**SET TASK A**:
In the trogon text, what does the word "trogon" mean in Greek?

**DOCUMENT SECTION**:

Day 65: Gartered trogon – Trogon caligatus

Toe to toe

The gartered trogon is one of 39 trogon species in the order Trogoniformes. They are colourful, arboreal birds which feed on insects and fruit in generally tropical forests around the world. Trogons are cavity nesters, using their strong bills to gnaw at rotting wood. This has given them the name trogon which means ‘nibbling’ in Greek. Gartered trogons, as well as the related violaceous trogon (T. violaceus), can also nest in wasp, ant or termite nests.

Let’s use this opportunity to talk feet. The archetypal bird foot is anisodactylic with digit 1 pointing backwards and digits 2 to 4 facing forwards. This is more than adequate for the many terrestrial and aquatic orders we have come across so far. However, on the road to passerines it various groups have tried a multitude of digital arrangements.  Trogons are, uniquely, heterodactylic meaning that both digits 1 and 2 face backwards. This arrangement is tailored for an arboreal life, allowing trogons to grip branches firmly. 

This is similar to the zygodactyly of the parrots, cuckoos and woodpeckers however, in their case, it is digits 1 and 4 which face backwards. Owls and ospreys are able to adopt this arrangement when needed, for example when catching prey, but they can also revert back to more typical anisodactyly. In mousbirds and some swifts, both digits 1 and 4 can be rotated to either face forwards or backwards. The swifts use this ability to have all four toes face forward to hook onto rough surfaces. Last but not least, the kingfishers and allies (Coraciiformes) have partially fused second and third digits. Since birds have two limbs devoted to flight, the feet have become increasingly important for interaction with the environment and thus they have been adapted to meet many needs.

(Data listing)
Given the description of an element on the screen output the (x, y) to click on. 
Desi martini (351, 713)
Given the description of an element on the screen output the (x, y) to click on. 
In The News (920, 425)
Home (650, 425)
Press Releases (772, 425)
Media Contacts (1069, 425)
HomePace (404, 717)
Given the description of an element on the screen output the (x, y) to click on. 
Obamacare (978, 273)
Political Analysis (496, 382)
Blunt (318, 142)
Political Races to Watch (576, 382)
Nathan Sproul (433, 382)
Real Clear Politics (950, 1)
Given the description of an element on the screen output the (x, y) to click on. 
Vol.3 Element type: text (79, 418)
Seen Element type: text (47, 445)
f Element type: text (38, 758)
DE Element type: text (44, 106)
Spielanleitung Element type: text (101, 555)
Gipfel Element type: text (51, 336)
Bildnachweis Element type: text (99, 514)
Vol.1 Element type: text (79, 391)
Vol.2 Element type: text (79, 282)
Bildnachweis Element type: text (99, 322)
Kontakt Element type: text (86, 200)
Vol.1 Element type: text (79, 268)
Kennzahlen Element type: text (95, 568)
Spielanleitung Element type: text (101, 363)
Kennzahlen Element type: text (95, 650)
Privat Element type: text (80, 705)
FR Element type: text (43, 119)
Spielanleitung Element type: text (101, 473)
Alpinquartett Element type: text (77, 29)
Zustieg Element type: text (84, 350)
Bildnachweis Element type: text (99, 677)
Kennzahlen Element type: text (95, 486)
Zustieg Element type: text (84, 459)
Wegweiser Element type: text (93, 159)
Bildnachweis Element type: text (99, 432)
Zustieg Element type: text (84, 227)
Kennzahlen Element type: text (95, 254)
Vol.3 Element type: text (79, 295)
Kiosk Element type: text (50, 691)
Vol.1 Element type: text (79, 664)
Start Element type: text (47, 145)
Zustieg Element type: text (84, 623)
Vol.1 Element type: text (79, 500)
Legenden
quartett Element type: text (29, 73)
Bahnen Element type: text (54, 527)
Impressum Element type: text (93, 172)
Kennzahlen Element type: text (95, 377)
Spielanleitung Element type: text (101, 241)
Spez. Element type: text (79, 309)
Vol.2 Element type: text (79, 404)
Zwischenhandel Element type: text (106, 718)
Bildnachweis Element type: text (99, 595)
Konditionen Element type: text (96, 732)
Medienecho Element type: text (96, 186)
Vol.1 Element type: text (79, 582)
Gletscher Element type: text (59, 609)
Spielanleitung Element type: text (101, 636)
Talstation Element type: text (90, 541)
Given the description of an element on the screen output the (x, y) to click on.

**SET TASK B**:
Rewrite the rows of the data listing from the first row through the line that contains "Nathan Sproul (433, 382)", substituting "Election" for "Political" and changing nothing else.

**TASK ANSWER A**:
'Nibbling'

**TASK ANSWER B**:
Given the description of an element on the screen output the (x, y) to click on. 
Desi martini (351, 713)
Given the description of an element on the screen output the (x, y) to click on. 
In The News (920, 425)
Home (650, 425)
Press Releases (772, 425)
Media Contacts (1069, 425)
HomePace (404, 717)
Given the description of an element on the screen output the (x, y) to click on. 
Obamacare (978, 273)
Election Analysis (496, 382)
Blunt (318, 142)
Election Races to Watch (576, 382)
Nathan Sproul (433, 382)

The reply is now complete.